An FNMOC wind, waves and pressure chart
By this time next week I hope to be in Gloucester, Virginia, helping a friend make his CSY 44 ready for our 1500 mile passage to the Virgin Islands. If all goes well, our route will take us out towards Bermuda and then down to the islands.
Making a pleasant passage is one part timing and one part luck. The timing comes in picking a good “weather window” for departure, a window that will let us get out and across the Gulf Stream in good order and well on our way eastward.

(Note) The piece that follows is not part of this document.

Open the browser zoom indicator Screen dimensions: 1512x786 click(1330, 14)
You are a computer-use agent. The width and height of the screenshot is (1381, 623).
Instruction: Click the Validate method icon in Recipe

To that end there are a variety of very excellent weather resources available on the internet. Where once upon a time 3-7 day predictions were the province of weather gurus and mystics, now a seasoned weather-watcher can look at data from the National Oceanic and Atmospheric Admininistration (NOAA) and even the US Navy, and make educated guesses as to what the next week’s weather holds. (This time of year the weather is extremely volatile, and anything beyond 48 hours is a guess. In 2009, on our Autumn passage from Montauk to Bermuda, against all predictions we had gale-force winds during our Gulf Stream crossing. Scary!)
One of my very favorite resource is this collection of prediction charts from US Navy’s Fleet Numerical Meteorology and Oceanography Center (FNMOC) The website navigation isn’t very obvious if you don’t already know what you’re looking for, so here’s a direct link to a suite of prediction charts for the North Atlantic.
For a quick all-in-one snap shot I also like PassageWeather.com, but if you compare the various charts from the Navy website to the Passage Weather charts, what Passage Weather does is more about organizing the information for at-a-glance convenience. The heavy lifting of data collection and analysis is done by the US Government.
Also very helpful is this Current velocities of the Gulf Stream charting from a Dutch site that (as best I can tell) compiles and analyses data from European and NASA satellites. Changes in the location, course and speed of the Gulf Stream happen more slowly, so a print out of this page before jumping offshore will be pretty close to the conditions you encounter, and is invaluable.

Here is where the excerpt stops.